Since then, AITAF has presented pared-down readings of plays annually on Veteran’s Day to help support overseas tours for performers to visit military bases. This is AITAF’s first visit to San Antonio, and a rare performance in a theater rather than on a military base.
Theater as Healer
True West presents two fighting brothers engaged in a drawn-out, emotionally intense battle of wills. Playwright Sam Shepard has said the brothers essentially represent the dual nature of humanity. He is quoted as saying of his Pulitzer-nominated play, “I think we’re split in a much more devastating way than psychology can ever reveal.”
Though a play that presents unfolding trauma between family members might seem an odd choice for families exposed to trauma, military veteran Lyndon Villone said the emotional challenges of theater are similar to exposure therapy, another common form of treatment that allows traumatized veterans to access their complex emotions in a safe setting.
“Theater does not have to be truth,” Villone said. “Theater can be fiction, so you can exaggerate a circumstance to really drive home a situation that might be exaggerated to some, but might be a real life moment for another person.”
A veteran in the audience might feel that having their story told without having to tell the story themselves can help bridge a gap between military veterans and the civilian society they re-enter after service, he said. It can also “open up conversation whereas before, it would have been awkward.”

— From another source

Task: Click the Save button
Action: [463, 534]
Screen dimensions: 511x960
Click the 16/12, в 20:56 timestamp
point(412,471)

Villone runs Heel the Heroes, a nonprofit organization that pairs service members with service animals, “to improve quality of life for veterans and their families while being empowered with tools to progress in their phase of recovery,” according to its website.
Heel the Heroes participated in the first Surround Project production of 9 Circles, titled after a reference to the nine circles of hell in Dante’s Inferno. Veterans in the audience saw a range of emotions, Villone said, admitting that “some people aren’t in a good place to handle it and walk out.” Villone’s own service animal, Ice the Husky, was on hand to help.

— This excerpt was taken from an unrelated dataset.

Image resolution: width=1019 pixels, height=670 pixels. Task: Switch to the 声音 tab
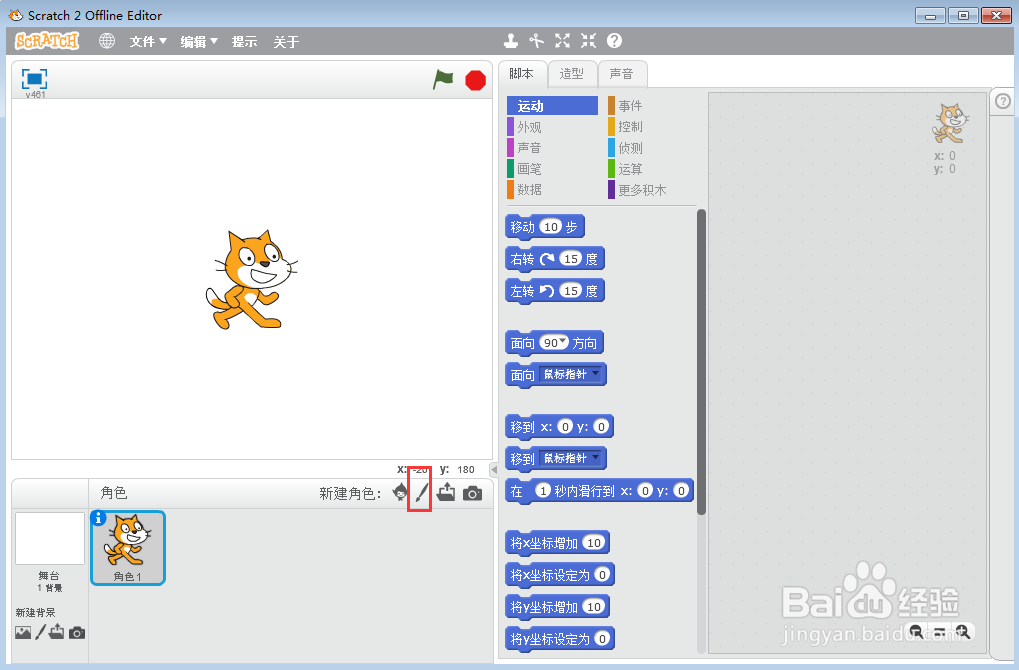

Laporte said “that show stirred up a lot of emotions for people, and the service animal was there to assist them in their response. Veterans were laying on the floor with Ice the Husky,” she said, “processing the play.”
Laporte also confirmed the effectiveness of theater as a therapeutic tool for addressing trauma.
She takes issue with the term disorder in PTSD, saying emotional reactions are a “natural response to stress. It’s not a disorder, it’s actually the normal way of responding to that much stress.”
The Surround Project is partnering with two San Antonio nonprofit organizations for its production of Four Places. On hand June 20 for a post-performance panel discussion will be Angela White, CEO of Alpha Home, which offers spiritually-based treatment for drug and alcohol addiction. After the June 21 performance, on hand will be Talli Dolge, CEO of Jewish Family Service, which provides mental health services and social services like senior care, and is “a local resource for many of the issues found in our play,” Laporte said in a news release announcing the show.
Nicholas Frank reports on arts and culture for the Rivard Report.